Although it is clear that the angiotensin-renin-aldosterone system is a major participant in the control of blood pressure in the generation of certain forms of hypertension, research over the past 25 years has provided evidence that endothelin-1 (ET-1) is also a potent vasoactive substance (Miyagawa and Emoto, Ther Adv Cardiovasc Dis 8, 202-16 (2014)). Efforts to develop antagonists of various aspects and components of the endothelin system as agents to be utilized in hypertensive states have occurred in the past several years. However, the recognition of the occurrence of side effects which include liver toxicity and fluid retention have limited their development as antihypertensive agents (Miyagawa and Emoto, Ther Adv Cardiovasc Dis 8, 202-16 (2014)). The most actively investigated endothelin, ET-1, is a 21-amino acid peptide with two disulfide linkages originally determined by Yanagisawa and coworkers to be a strongly vasoconstrictive substance (Yanagisawa et al., Nature 332, 411-15 (1988)). In addition, two structurally related peptides have been discovered: ET-2 and ET-3 (Inoue et al., Proc Natl Acad Sci USA 86, 2863-67 (1989)). However, ET-1 is the predominant isoform of the endothelium effective in the cardiovascular system, generated by both endothelial cells as well as epithelial cells, macrophages, fibroblasts, cardiomyocytes and neurons (Kedzierski and Yanagisawa, Annu Rev Pharmacol 41, 851-76 (2001)).

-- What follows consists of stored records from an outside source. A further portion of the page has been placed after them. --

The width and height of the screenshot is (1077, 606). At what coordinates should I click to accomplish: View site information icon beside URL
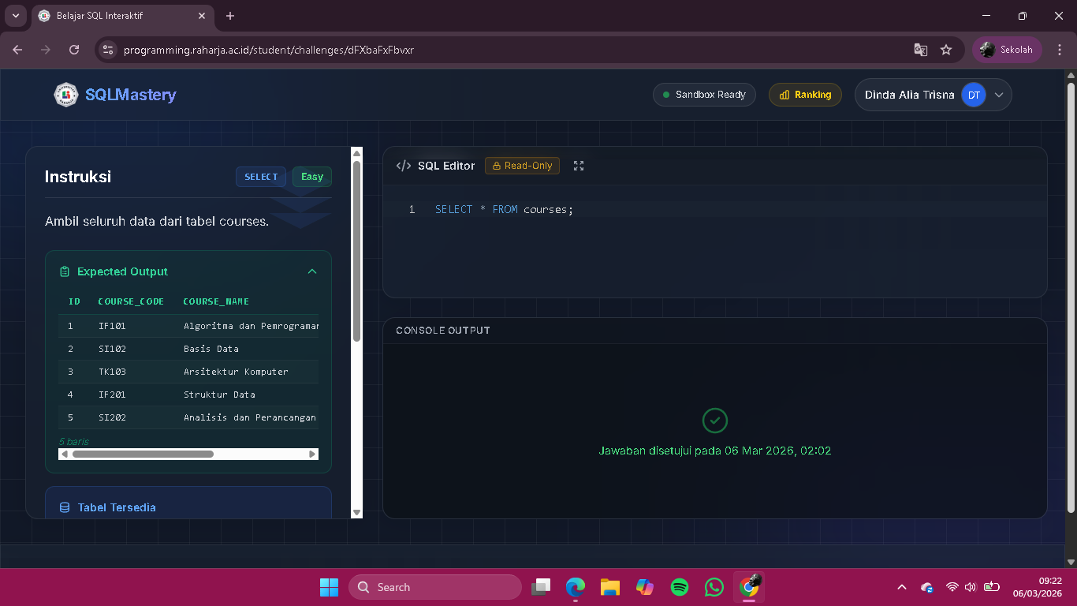tap(109, 50)
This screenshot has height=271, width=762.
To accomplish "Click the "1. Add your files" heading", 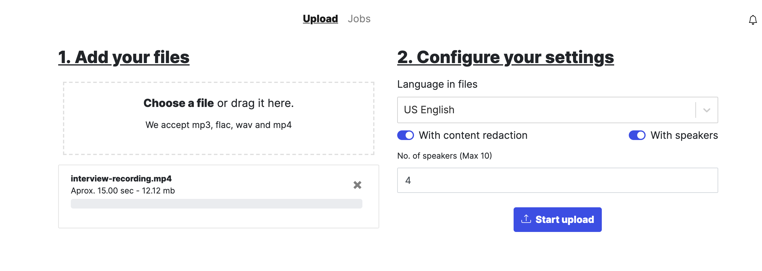I will [124, 57].
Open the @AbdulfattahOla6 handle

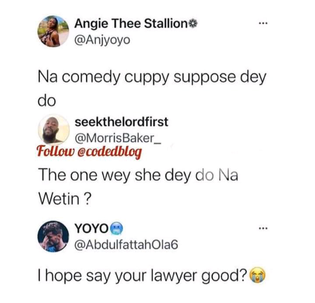pyautogui.click(x=126, y=245)
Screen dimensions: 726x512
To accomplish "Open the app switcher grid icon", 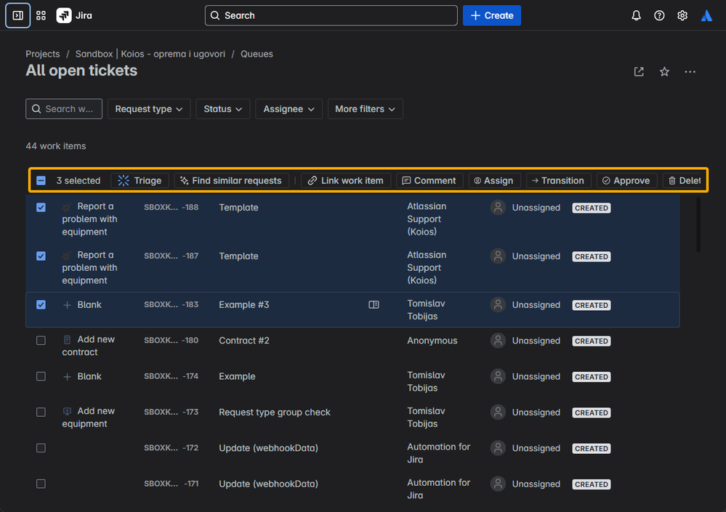I will point(41,15).
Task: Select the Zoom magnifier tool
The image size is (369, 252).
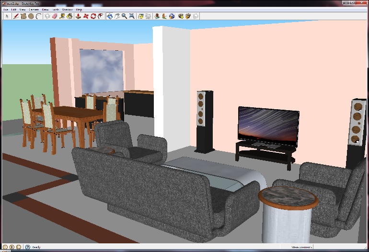Action: pos(124,16)
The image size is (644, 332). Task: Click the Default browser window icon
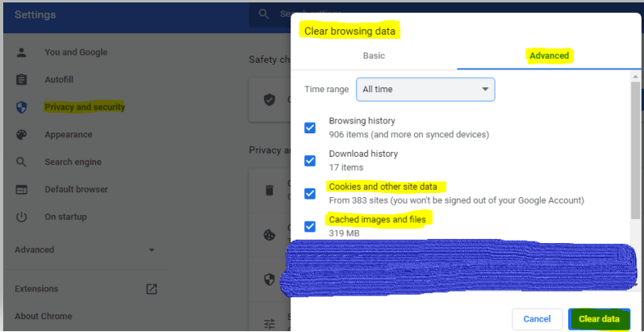click(x=22, y=190)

Endothelin acts through two types of receptors, ETA and ETB. These are G-protein-coupled 7-transmembrane domain receptors, each of which activates intracellular signaling pathways increasing calcium influx, activating phospholipases C and D, protein kinase C, Pho/Pho kinase pathways and MAPK (Miyagawa and Emoto, Ther Adv Cardiovasc Dis 8, 202-16 (2014)). Endothelin receptors are expressed in a variety of cells including endothelial cells, vessel and airway smooth muscle cells, cardiomyocytes, fibroblasts, renal mesangial and collecting duct cells, hepatocytes, neurons and macrophages (Miyagawa and Emoto, Ther Adv Cardiovasc Dis 8, 202-16 (2014)). Patients with salt-sensitive hypertension and African American hypertensive patients have been reported to have elevated ET-1 levels (Ergul et al., Hypertension 28, 652-655 (1996); Ferri et al., Clin Sci (Lond) 93, 35-41 (1997)). Increased endothelin formation has been reported in association with sodium retention and increased free water clearance in human subjects (Modesti et al., Am J Physiol 275, H1070-H1077 (1998)). There is also recent evidence that angiotensin II enhances ET-1 vasoconstriction by upregulating the endothelin type A receptor (Lin et al., Biochem Biophys Res Commun 22, 263-269 (2014)). In fact, the administration of both ET-1 and angiotensin II, each at subpressor doses, produces synergistic effects on blood pressure (Lin et al., Biochem Biophys Res Commun 22, 263-69 (2014)).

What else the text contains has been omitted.